Exercise aim -
What lines in the listing include "Click"? Return a copy of each.

Extracted entries -
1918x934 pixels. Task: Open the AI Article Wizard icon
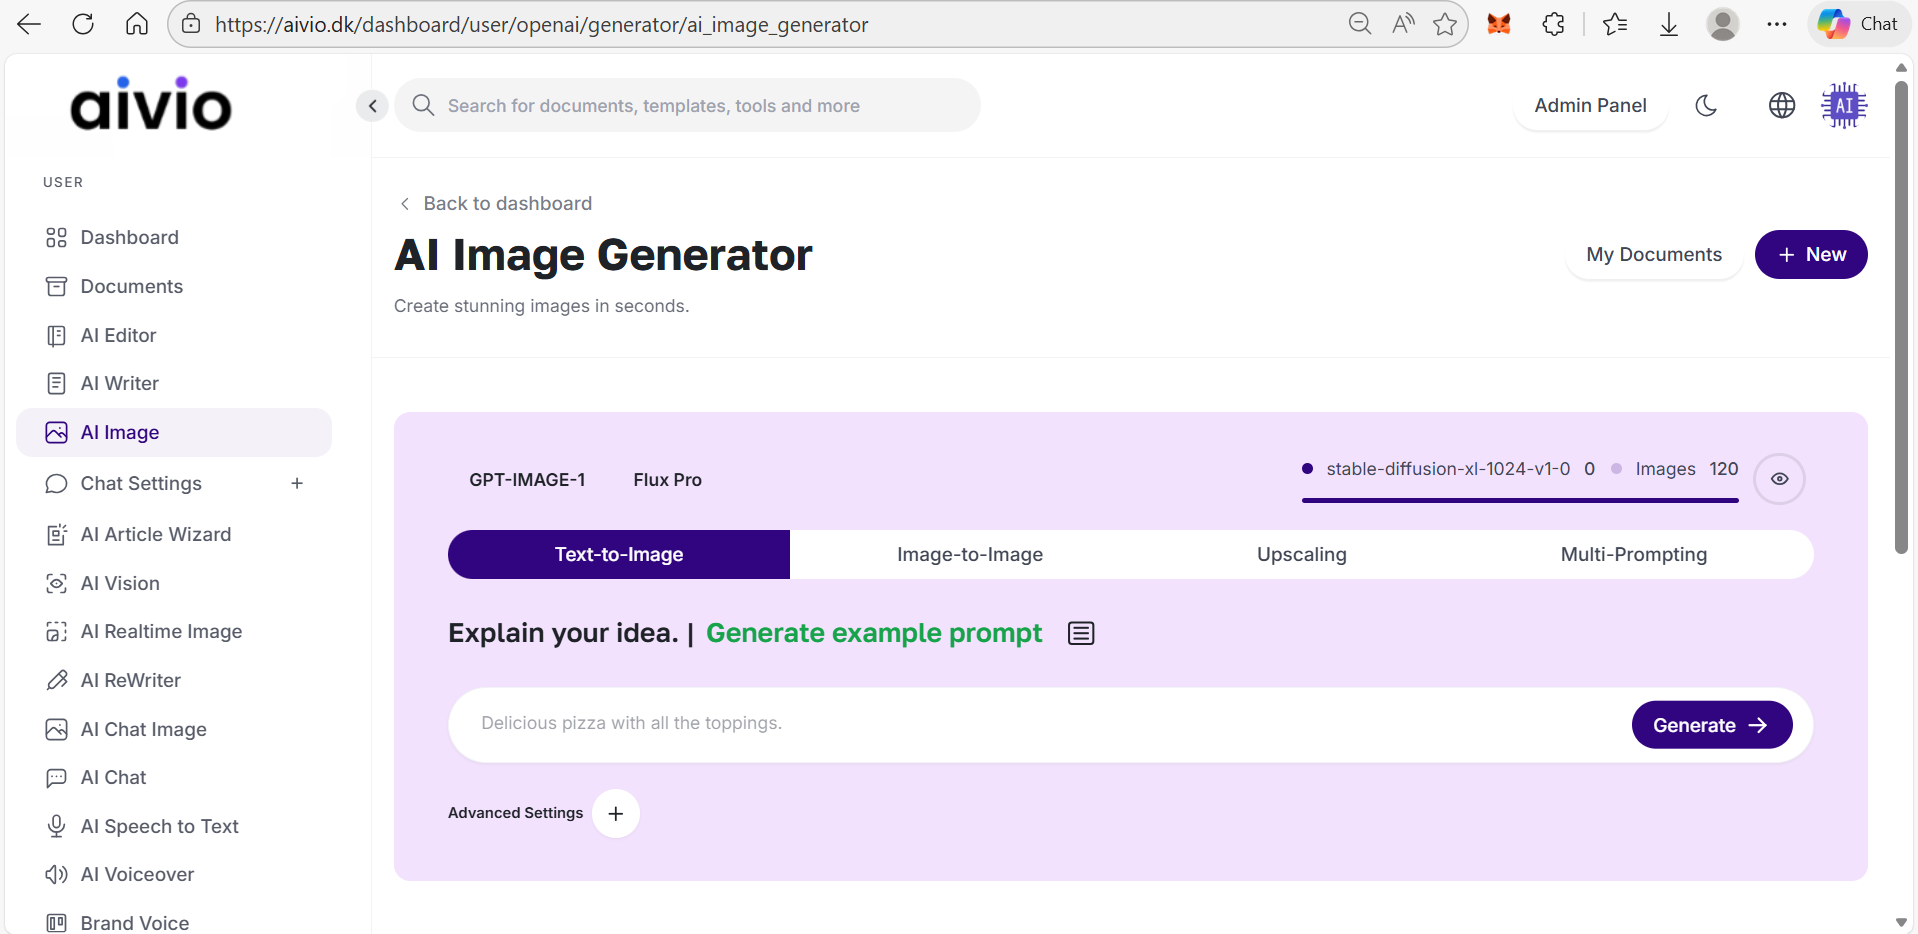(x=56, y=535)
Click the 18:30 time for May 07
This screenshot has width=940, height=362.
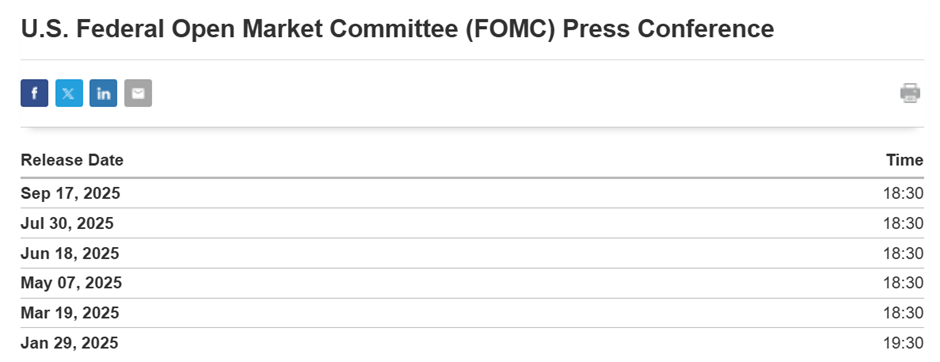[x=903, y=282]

* * *

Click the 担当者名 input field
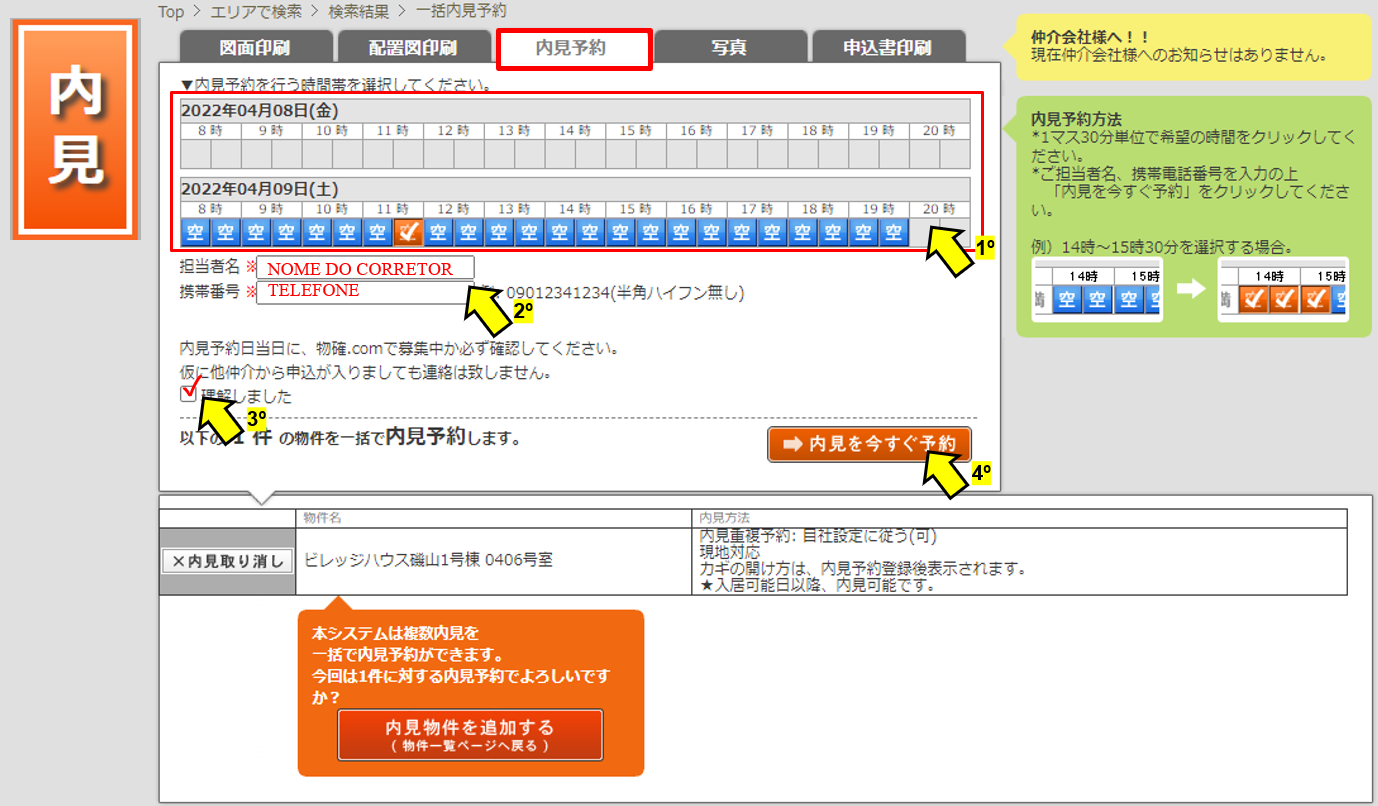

Solution to the exercise -
Click the 18:30 time for May 07
Click the 担当者名 input field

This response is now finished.